Copy only the lines between the one containing "Task: Open the View (查看) book icon" and the end of the records, both included, leaving out pictures.

::::::::

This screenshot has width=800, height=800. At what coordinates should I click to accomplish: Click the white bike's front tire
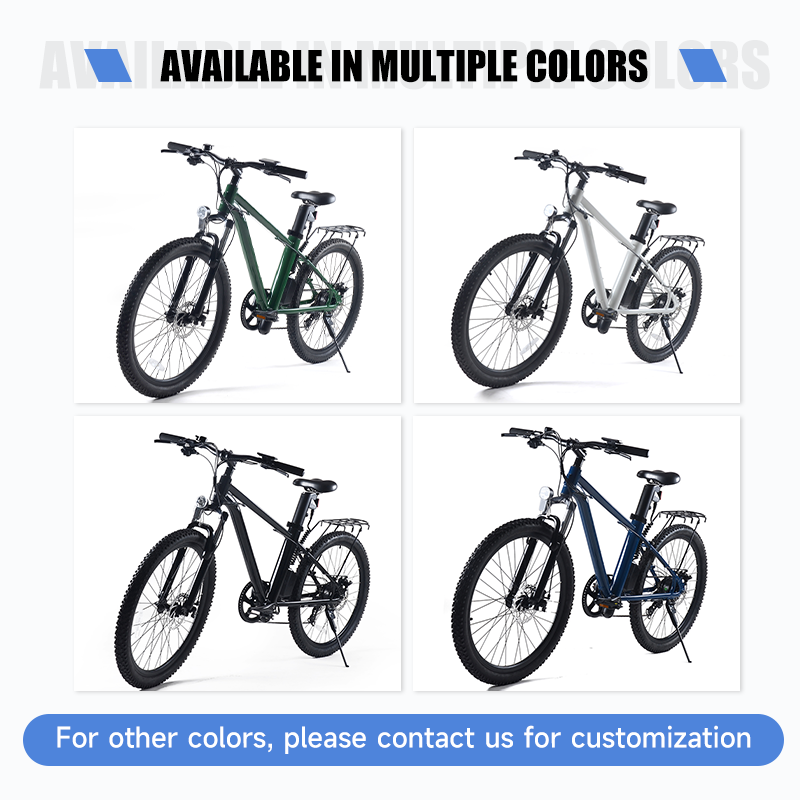[x=512, y=310]
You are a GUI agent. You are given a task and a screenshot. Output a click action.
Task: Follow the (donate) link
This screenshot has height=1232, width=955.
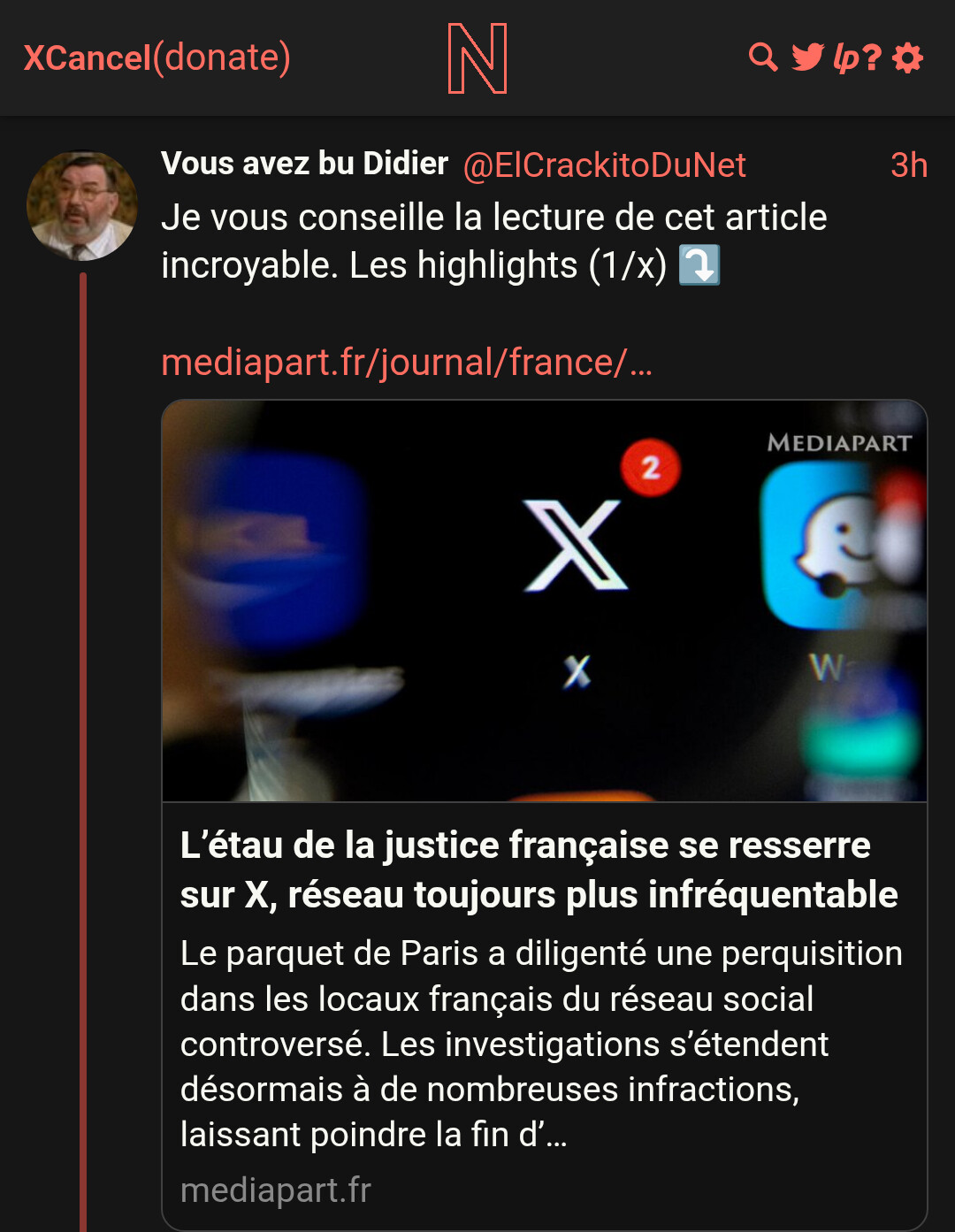[222, 57]
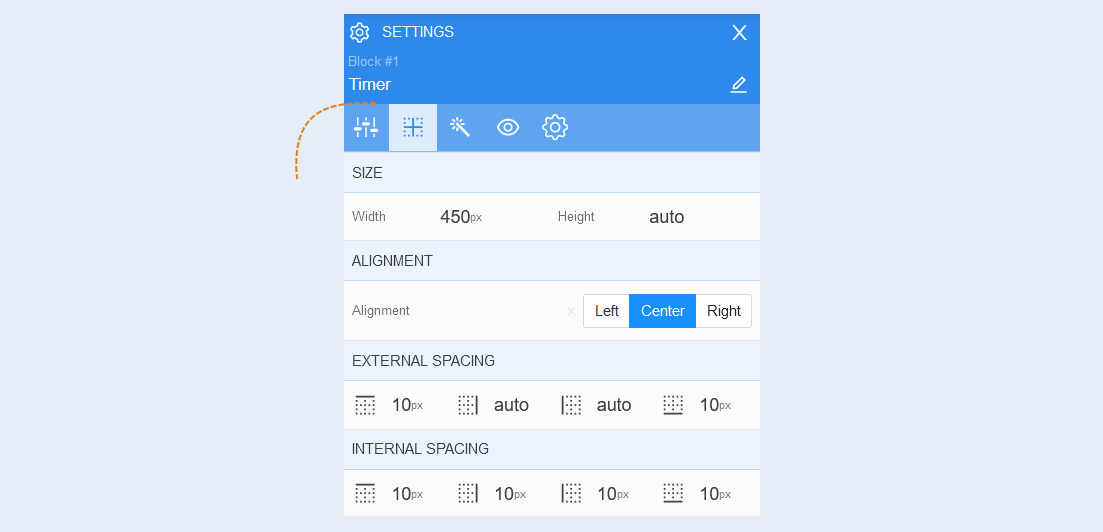Viewport: 1103px width, 532px height.
Task: Set alignment to Center
Action: [663, 311]
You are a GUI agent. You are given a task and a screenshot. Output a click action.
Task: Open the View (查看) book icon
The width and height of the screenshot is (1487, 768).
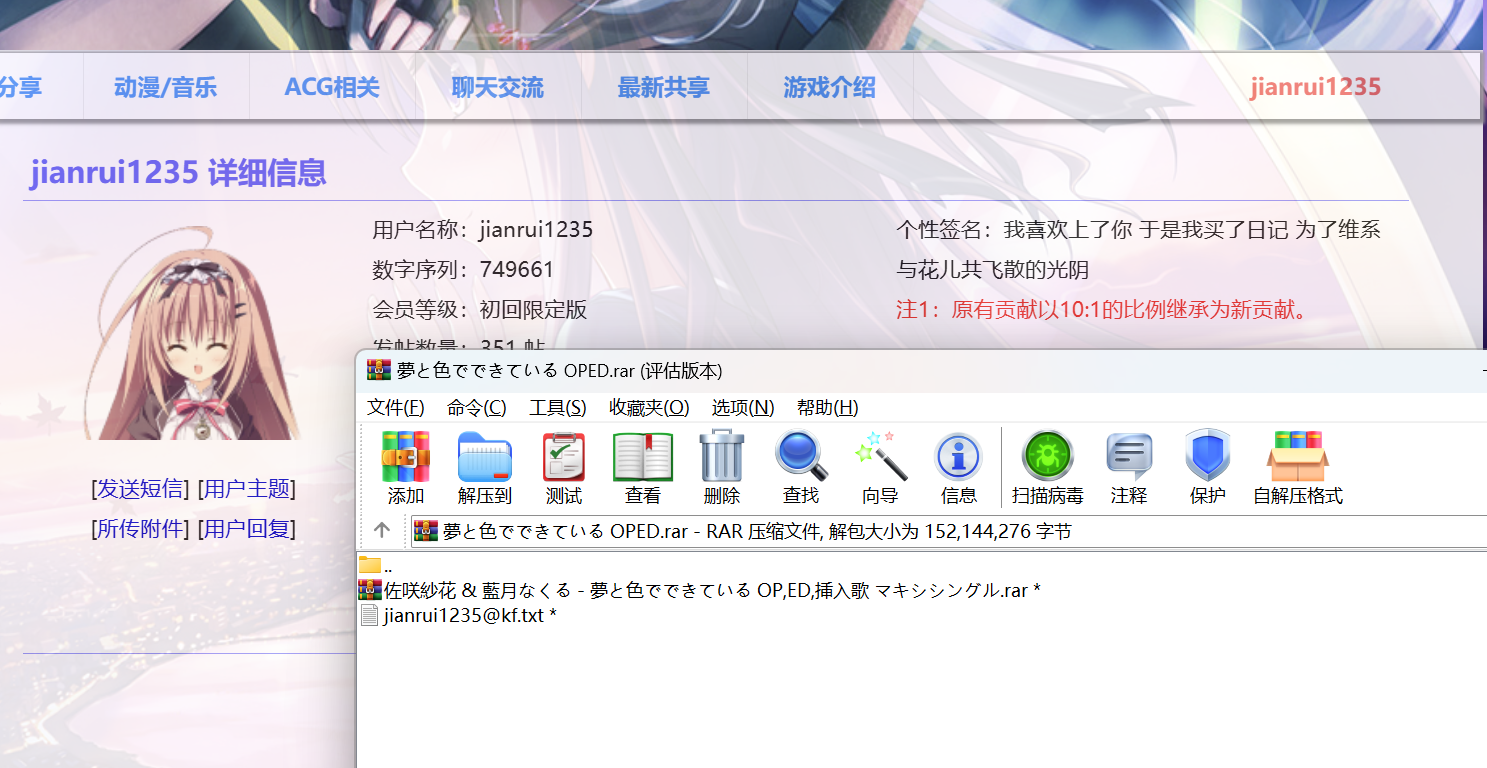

::::::::

[Task result]:
Task: Open the View (查看) book icon
The width and height of the screenshot is (1487, 768).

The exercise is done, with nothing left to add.